Не все сотрудники после обучения смогли остаться и работать в НИЦ «Курчатовский институт» и этим, безусловно, несколько затормозили прогресс крио-ЭМ в РФ, но окончательно его не остановили.
3 октября, физика: гравитационные волны
Нобелевскую премию по физике присудили американцам Райнеру Вайссу, Барри Бэришу и Кипу Торну за обнаружение гравитационных волн. Премию дали всего два года спустя после самого открытия — скорость, совершенно не характерная для шведских академиков. Для сравнения: прошлогоднюю премию дали за исследования 1970-1980-х годов.
Такое скорое присуждение премии объясняется особенной важностью открытия для фундаментальной науки. Кроме того, открытия ждал весь научный мир: физики работали над ним последние 100 лет, а с 2002 года — особенно интенсивно, и обнаружение гравитационных волн было делом времени.
Существование гравитационных волн предположил Альберт Эйнштейн 100 лет назад в рамках общей теории относительности. Он предположил, что сверхмассивные тела возмущают ткань пространства-времени, после чего эти колебания «разбегаются» по вселенной как круги по воде.
Обнаружение гравитационных волн подтверждает общую теорию относительности (всегда находились физики, которые пытались опровергнуть Эйнштейна).

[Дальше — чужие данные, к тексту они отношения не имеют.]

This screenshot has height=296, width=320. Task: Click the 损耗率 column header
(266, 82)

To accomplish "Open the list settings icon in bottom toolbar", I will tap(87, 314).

Обнаружить гравитационные волны удалось в 2015 году, потому что только к XXI веку появились приборы, способные на столь точные измерения. Волну от столкновения двух черных дыр, произошедшего 2,5 млрд лет назад, «поймал» детектор лазерно-интерферометрической гравитационно-волновой обсерватории LIGO в США.
Получившие премию Вайсс и Торн создали прототипы интерферометров для LIGO, а Бэриш стал первым директором гравитационно-волновой обсерватории и основателем одноименного международного проекта, в котором участвуют около тысячи ученых из многих стран.
Интересно, что Кип Торн был продюсером и научным консультантом фильма «Интерстеллар» Кристофера Нолана.
Анатолий Дымарский, профессор Сколковского института науки и технологий (Сколтеха):
Основная фундаментальная ценность открытия (наблюдения) гравитационных волн заключается в том, что это принципиально новый экспериментальный метод наблюдения за тяжелыми астрофизическими объектами — черными дырами и другими. Данный метод, например, дает надежду изучить распределение черных дыр во вселенной с учетом спектра (массы) и других свойств.
Практического значения у данного открытия нет, однако нужно подчеркнуть, что работа над лазерным интерферометртром LIGO, который и обнаружил гравитационные волны, потребовала решения большого количества технологических проблем — то есть способствовала развитию различных сопряженных технологий.
2 октября, физиология и медицина: «биологические часы»
Майкл Янг, Джеффри Холл и Майкл Росбаш получили премию за исследование молекулярных механизмов, управляющих циркадными ритмами, от которых зависят сон, гормональный уровень, температура тела и т.д.
Ученые нашли у мушек-дрозофил гены, которые регулируют работу «биологических часов». Циркадные ритмы у дрозофил очень похожи на человеческие. Ученым удалось выяснить, что они регулируют не только сонливость и бодрость (обычно их имеют в виду в быту, когда говорят о биологических часах), но и цикл каждой клетки организма.
Исследование биологических часов позволило понять, как правильный суточный ритм организма связан со здоровьем людей, а также начать работу над лечением расстройств и нарушений циркадных ритмов из-за патологий либо внешних факторов — дальних перелетов, ночных рабочих смен и т.п.